◆ **Pixel coordinate grounding data**
-----

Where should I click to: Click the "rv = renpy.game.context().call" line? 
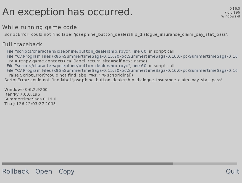pyautogui.click(x=78, y=61)

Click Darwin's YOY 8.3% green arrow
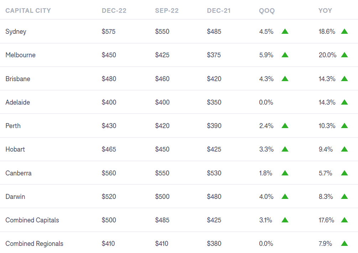point(344,196)
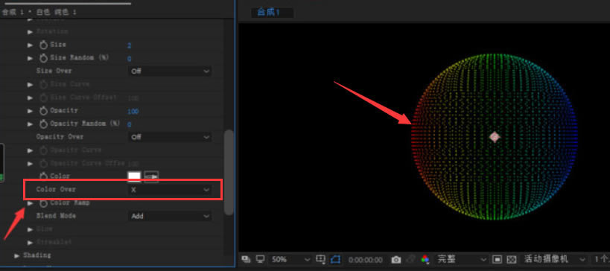The width and height of the screenshot is (610, 271).
Task: Click the current timecode 0:00:00:00
Action: point(365,260)
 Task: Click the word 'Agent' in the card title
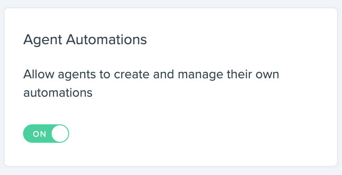click(x=43, y=41)
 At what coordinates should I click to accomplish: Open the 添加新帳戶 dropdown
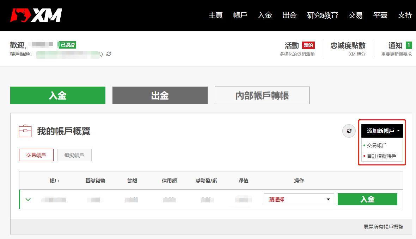382,131
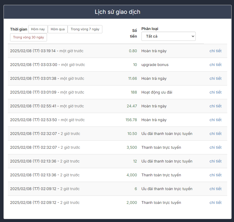The height and width of the screenshot is (222, 234).
Task: Open the Phân loại dropdown
Action: click(x=168, y=36)
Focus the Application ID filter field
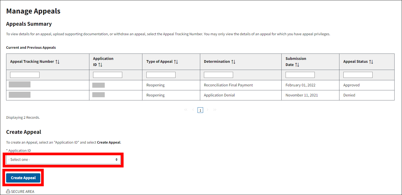This screenshot has width=402, height=195. pyautogui.click(x=108, y=75)
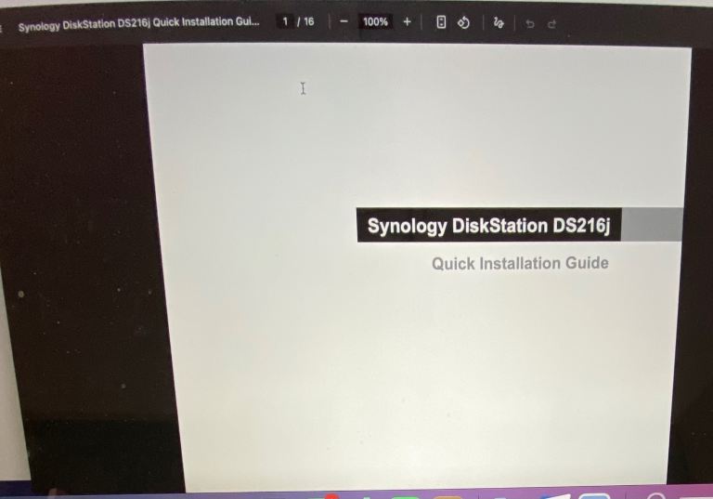Click the gray block beside the heading banner
The height and width of the screenshot is (499, 713).
[x=652, y=225]
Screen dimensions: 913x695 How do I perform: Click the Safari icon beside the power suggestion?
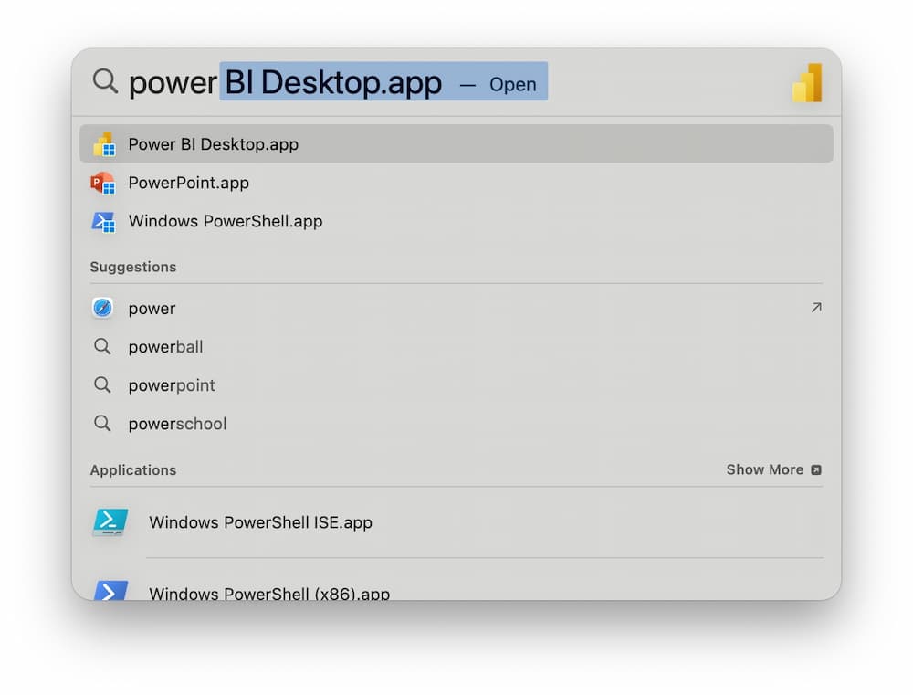(102, 308)
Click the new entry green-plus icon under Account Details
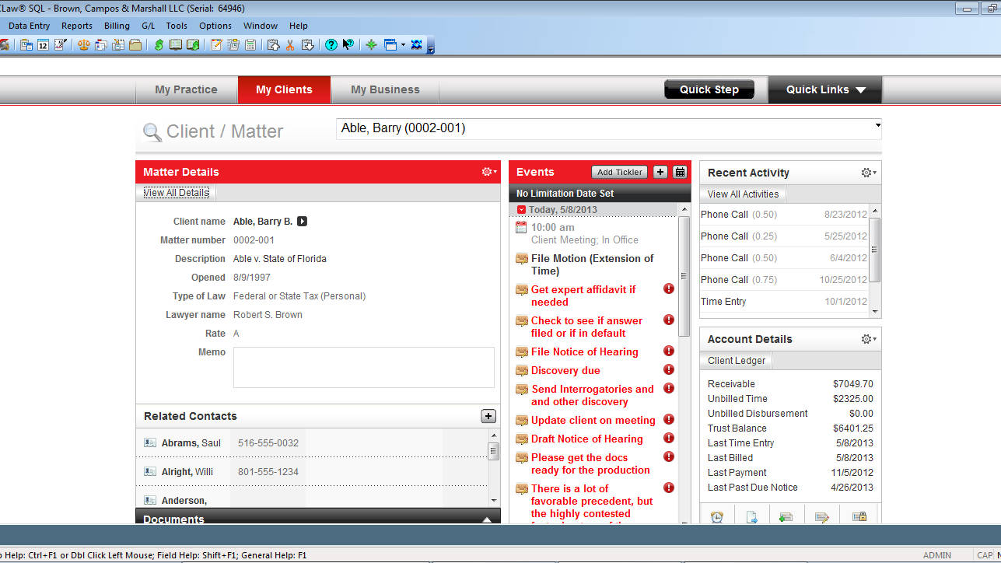This screenshot has width=1001, height=563. 786,516
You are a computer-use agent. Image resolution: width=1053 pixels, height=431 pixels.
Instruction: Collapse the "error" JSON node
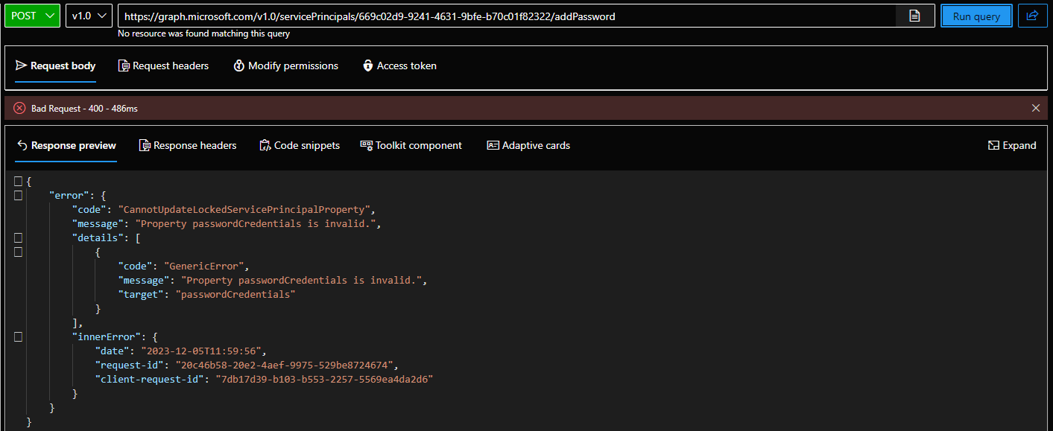click(x=18, y=196)
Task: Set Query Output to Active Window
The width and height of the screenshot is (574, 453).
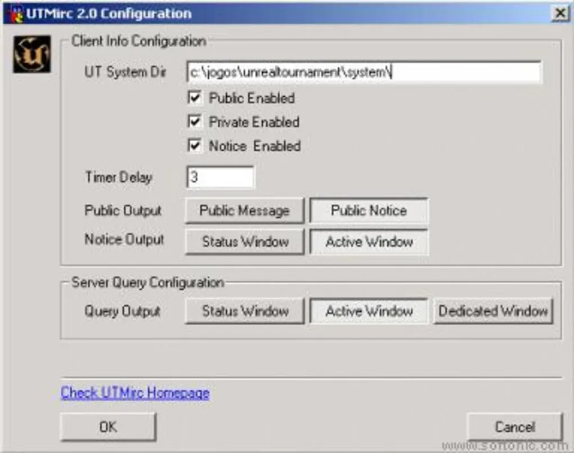Action: tap(369, 311)
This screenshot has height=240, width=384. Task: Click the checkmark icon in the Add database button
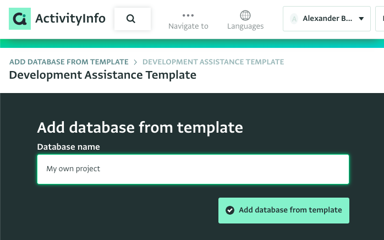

-----

◆ **Assignment**
Extract, character for character, every line from the one that holds "Click Darwin's YOY 8.3% green arrow" through the end of the entries above. Include both boundary lines and no pictures.

◆ **Exercise response**
Click Darwin's YOY 8.3% green arrow
point(344,196)
The width and height of the screenshot is (610, 271).
Task: Click the current timecode 0:00:00:00
Action: point(365,260)
 Task: Click the word 'Agent' in the card title
click(x=43, y=41)
 At what coordinates should I click to accomplish: Open the 添加新帳戶 dropdown
382,131
The height and width of the screenshot is (222, 234).
Task: Open the Phân loại dropdown
Action: click(x=168, y=36)
Focus the Application ID filter field
This screenshot has width=402, height=195. pyautogui.click(x=108, y=75)
Click the gray block beside the heading banner
The height and width of the screenshot is (499, 713).
[x=652, y=225]
Screen dimensions: 913x695 How do I perform: Click the Safari icon beside the power suggestion?
(102, 308)
Click the new entry green-plus icon under Account Details
This screenshot has width=1001, height=563. 786,516
You are a computer-use agent. Image resolution: width=1053 pixels, height=431 pixels.
Instruction: Collapse the "error" JSON node
click(x=18, y=196)
Task: Set Query Output to Active Window
The width and height of the screenshot is (574, 453).
Action: tap(369, 311)
This screenshot has height=240, width=384. Task: Click the checkmark icon in the Add database button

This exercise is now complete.